Christina Snyder: Faculty
Assistant Professor, Program in American Studies
Assistant Professor, Department of History
Office:
Phone:
E-mail: snyderch
indiana.edu
Education
Ph.D. University of North Carolina at Chapel Hill, 2007
A.B. University of Georgia
Research Interests
Native North America; Early America; The American South; Histories of Race, Captivity, and Slavery.
Personal Statement
My research focuses on identity, race, and the intersection of Native American and Southern history. In my current book project, Captives of the Dark and Bloody Ground: Native Americans and Bondage in the Early South, I use the lens of captivity to explore changing notions of identity among Native Americans of the South. Warfare and its concomitant captive-taking reveals much about identity because it forced peoples to define themselves during crucial historical moments.

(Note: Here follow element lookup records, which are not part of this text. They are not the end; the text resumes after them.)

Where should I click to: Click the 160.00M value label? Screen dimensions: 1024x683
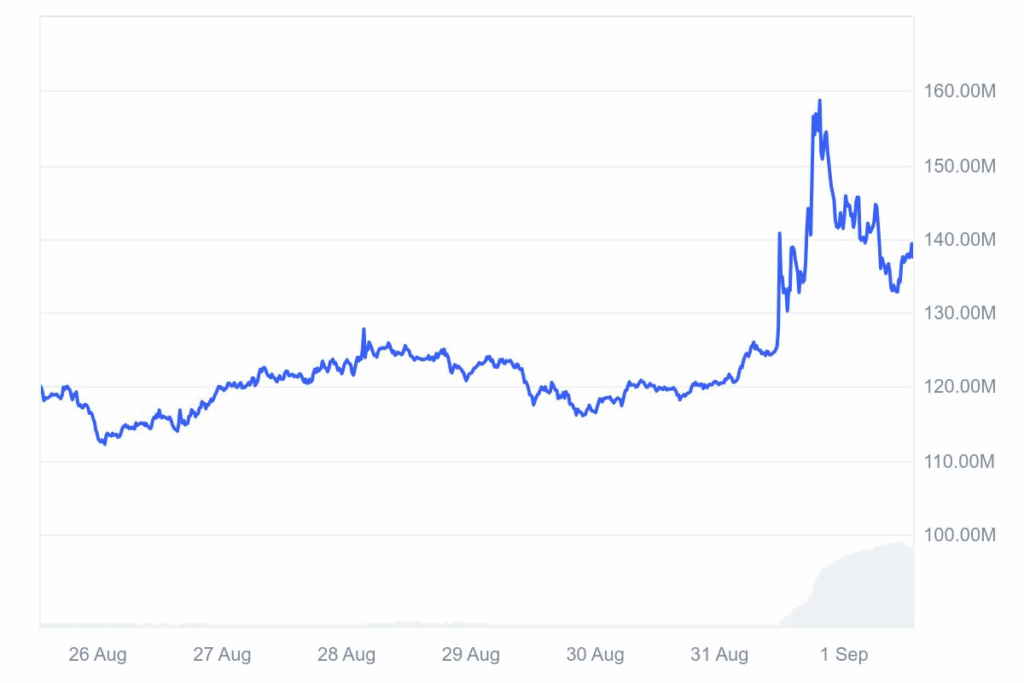click(959, 91)
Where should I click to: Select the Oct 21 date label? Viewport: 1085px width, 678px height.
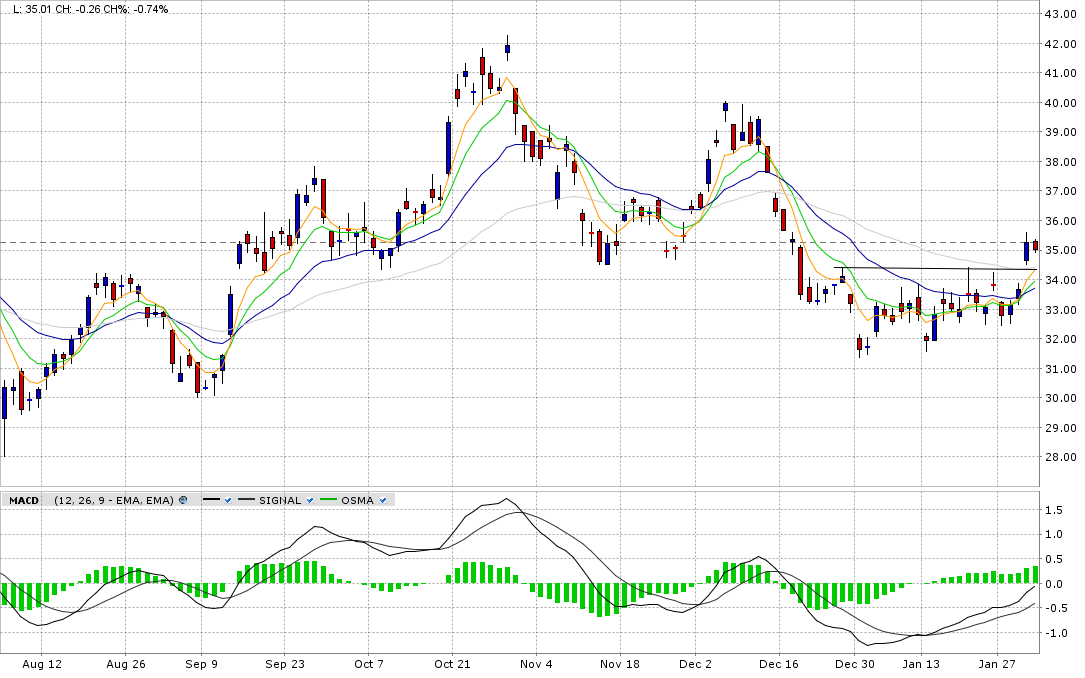452,664
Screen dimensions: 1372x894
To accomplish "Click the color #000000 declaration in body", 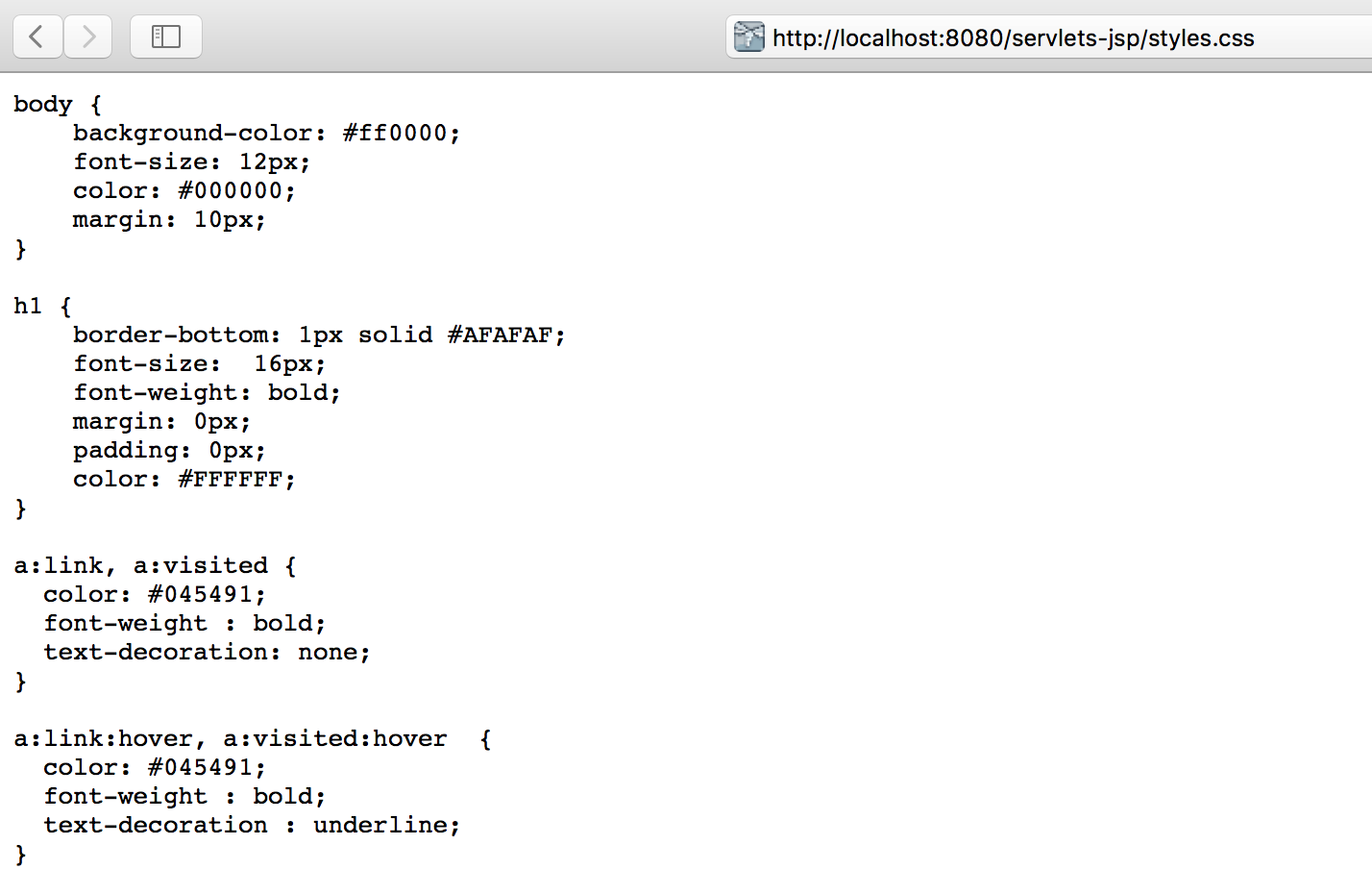I will 184,190.
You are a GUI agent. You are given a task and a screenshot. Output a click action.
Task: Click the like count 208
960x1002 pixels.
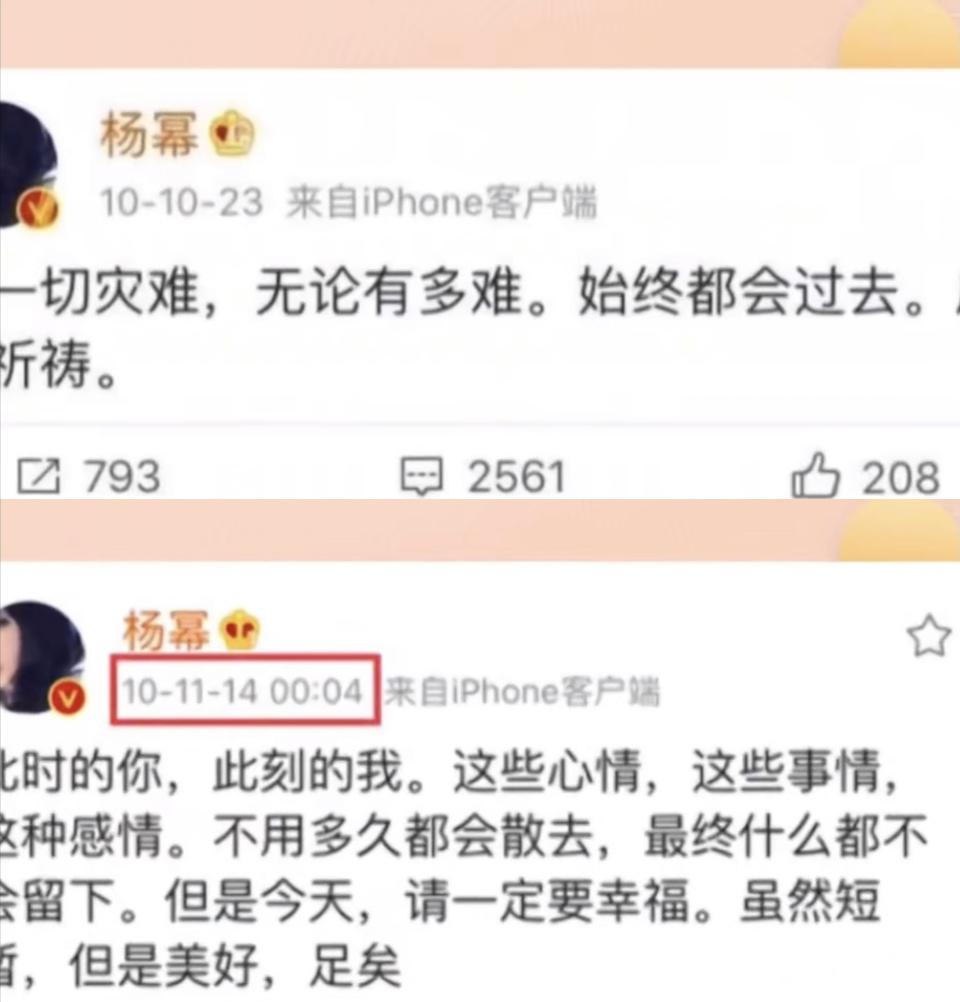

I trace the dynamic institution of captivity from roughly A.D. 1000, when Native chiefdoms competed for regional power, through the conclusion of the Second Seminole War in 1842, which marks the final captive-taking episode in the contested American South. In Southern history, American Indians often emerge only as bit actors in the teleological tale of a biracial region; this book attempts to restore Native peoples to their proper role as central actors in the region’s history. More broadly, Captives of the Dark and Bloody Ground addresses the construction of race and racism and contributes to a growing body of scholarship on the diversity of bondage in the Americas.
Courses Recently Taught
Undergraduate:- Introduction to Native American History
- Native American and Indigenous Cultures
- Native American Women
- Introduction to Native American and Indigenous Studies
Publication Highlights
Captives of the Dark and Bloody Ground: Native Americans and Bondage in the Early South (Cambridge: Harvard University Press, under contract) .
"Conquered Enemies, Adopted Kin, and Owned People: The Creek Indians and Their Captives," Journal of Southern History 73 (2007): 255-288 .
"The Lady of Cofitachequi: Gender and Political Power among Native Southerners." In South Carolina Women: Their Lives and Times, eds. Joan Johnson, Valinda Littlefield, and Marjorie Spruill. University of Georgia Press, 2009.
Honors and Awards
- Barra Postdoctoral Fellow, McNeil Center for Early American Studies, 2007-09.
- Royster Fellow, UNC, 2006-07.
- Phillips Fellow, American Philosophical Society, 2006.